Check out this news clip from CBS Better Mornings Atlanta that features Amanda Clemm and Sarah Trebat-Leder.

See eScienceCommons article

QuanTM to Build Stronger Quantitative Scholars

A new Institute for Quantitative Theory and Methods (QuanTM) has begun laying the groundwork to strengthen Emory as a community of quantitative scholars, unfolding plans to offer new statistics courses, undergraduate fellowships, workshops, a statistics help desk, a speakers series, and by next summer, a major conference.

It’s all part of a larger vision to build stronger quantitative scholars and enhance interdisciplinary studies at the University, boosting its reputation on the national stage as a center for excellence in computational modeling and statistics, says Clifford Carrubba, director of QuanTM (pronounced “quantum”).

Emory undergraduates can now register for a new “Introduction to Statistical Inference” course to be offered college-wide this fall by newly hired faculty member Shannon McClintock, a recent Emory PhD graduate in biostatistics.

Students are also being considered for undergraduate research fellowships in quantitative methods, to be paired with Emory professors doing research in an area of shared interest. Calls have gone out for visiting scholars and future plans may even include offering a new major in the field.

The developments are the result of a major initiative endorsed by Emory College Dean Robin Forman, who is Asa Griggs Candler Professor of Mathematics. Forman traces the origins of the idea to a common refrain he heard time and again when he arrived on campus some 18 months ago: Help our students develop quantitative skills.

━━━━━━━━━━

# Work required
According to the QuanTM article, who is the director of the new institute?

# Information supplied
━━━━━━━━━━

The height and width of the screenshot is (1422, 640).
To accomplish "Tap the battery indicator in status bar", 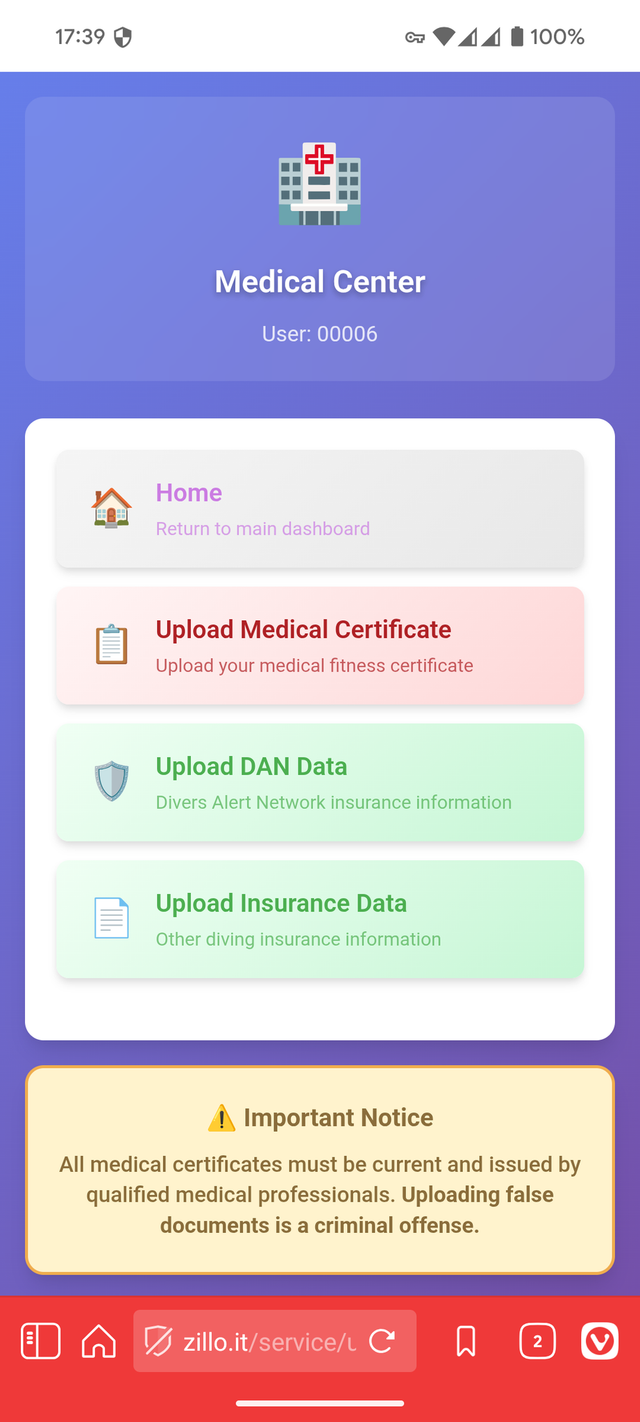I will [517, 37].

━━━━━━━━━━

# The reply
Clifford Carrubba